**Record excerpts**.

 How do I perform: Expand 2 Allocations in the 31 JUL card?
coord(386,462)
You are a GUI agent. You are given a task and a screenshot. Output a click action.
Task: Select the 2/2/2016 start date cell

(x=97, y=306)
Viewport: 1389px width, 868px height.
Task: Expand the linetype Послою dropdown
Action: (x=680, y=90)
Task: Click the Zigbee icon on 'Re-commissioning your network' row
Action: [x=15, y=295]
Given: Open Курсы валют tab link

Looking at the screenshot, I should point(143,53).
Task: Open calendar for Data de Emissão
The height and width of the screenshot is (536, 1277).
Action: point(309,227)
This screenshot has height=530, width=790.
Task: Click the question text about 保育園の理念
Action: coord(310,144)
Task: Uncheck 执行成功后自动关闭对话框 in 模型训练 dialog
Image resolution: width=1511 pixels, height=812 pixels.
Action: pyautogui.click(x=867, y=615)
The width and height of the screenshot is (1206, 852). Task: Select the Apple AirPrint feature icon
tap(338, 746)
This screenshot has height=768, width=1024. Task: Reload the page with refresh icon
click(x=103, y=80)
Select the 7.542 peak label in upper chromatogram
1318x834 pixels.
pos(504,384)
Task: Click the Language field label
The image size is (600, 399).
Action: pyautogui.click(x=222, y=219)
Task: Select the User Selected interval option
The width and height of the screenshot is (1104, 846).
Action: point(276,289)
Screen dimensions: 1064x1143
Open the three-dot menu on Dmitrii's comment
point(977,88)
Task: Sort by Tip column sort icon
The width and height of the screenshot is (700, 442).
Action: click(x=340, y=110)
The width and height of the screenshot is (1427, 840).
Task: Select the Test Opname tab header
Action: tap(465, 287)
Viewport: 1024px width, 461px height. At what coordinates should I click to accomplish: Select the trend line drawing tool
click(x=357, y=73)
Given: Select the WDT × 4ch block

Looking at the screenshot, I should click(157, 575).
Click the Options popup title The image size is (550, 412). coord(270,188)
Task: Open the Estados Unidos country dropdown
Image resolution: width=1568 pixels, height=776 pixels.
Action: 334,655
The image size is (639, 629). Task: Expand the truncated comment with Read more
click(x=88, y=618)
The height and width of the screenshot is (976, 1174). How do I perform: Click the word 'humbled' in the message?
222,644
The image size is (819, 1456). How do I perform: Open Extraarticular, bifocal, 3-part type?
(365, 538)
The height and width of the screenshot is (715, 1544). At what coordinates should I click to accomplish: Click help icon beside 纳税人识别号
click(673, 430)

**Task to carry out**.
Every entry above, from first to last, should be repeated exactly.

**Result**.
 How do I perform: Expand 2 Allocations in the 31 JUL card?
coord(386,462)
You are a GUI agent. You are given a task and a screenshot. Output a click action.
Task: Select the 2/2/2016 start date cell

(x=97, y=306)
Viewport: 1389px width, 868px height.
Task: Expand the linetype Послою dropdown
Action: (x=680, y=90)
Task: Click the Zigbee icon on 'Re-commissioning your network' row
Action: [x=15, y=295]
Given: Open Курсы валют tab link

Looking at the screenshot, I should point(143,53).
Task: Open calendar for Data de Emissão
The height and width of the screenshot is (536, 1277).
Action: point(309,227)
This screenshot has height=530, width=790.
Task: Click the question text about 保育園の理念
Action: coord(310,144)
Task: Uncheck 执行成功后自动关闭对话框 in 模型训练 dialog
Image resolution: width=1511 pixels, height=812 pixels.
Action: pyautogui.click(x=867, y=615)
The width and height of the screenshot is (1206, 852). Task: Select the Apple AirPrint feature icon
tap(338, 746)
This screenshot has height=768, width=1024. Task: Reload the page with refresh icon
click(x=103, y=80)
Select the 7.542 peak label in upper chromatogram
1318x834 pixels.
pos(504,384)
Task: Click the Language field label
The image size is (600, 399).
Action: pyautogui.click(x=222, y=219)
Task: Select the User Selected interval option
The width and height of the screenshot is (1104, 846).
Action: point(276,289)
Screen dimensions: 1064x1143
Open the three-dot menu on Dmitrii's comment
point(977,88)
Task: Sort by Tip column sort icon
The width and height of the screenshot is (700, 442).
Action: click(x=340, y=110)
The width and height of the screenshot is (1427, 840).
Task: Select the Test Opname tab header
Action: tap(465, 287)
Viewport: 1024px width, 461px height. At what coordinates should I click to accomplish: Select the trend line drawing tool
click(x=357, y=73)
Given: Select the WDT × 4ch block

Looking at the screenshot, I should click(157, 575).
Click the Options popup title The image size is (550, 412). coord(270,188)
Task: Open the Estados Unidos country dropdown
Image resolution: width=1568 pixels, height=776 pixels.
Action: 334,655
The image size is (639, 629). Task: Expand the truncated comment with Read more
click(x=88, y=618)
The height and width of the screenshot is (976, 1174). How do I perform: Click the word 'humbled' in the message?
222,644
The image size is (819, 1456). How do I perform: Open Extraarticular, bifocal, 3-part type?
(365, 538)
The height and width of the screenshot is (715, 1544). At what coordinates should I click to accomplish: Click help icon beside 纳税人识别号
click(673, 430)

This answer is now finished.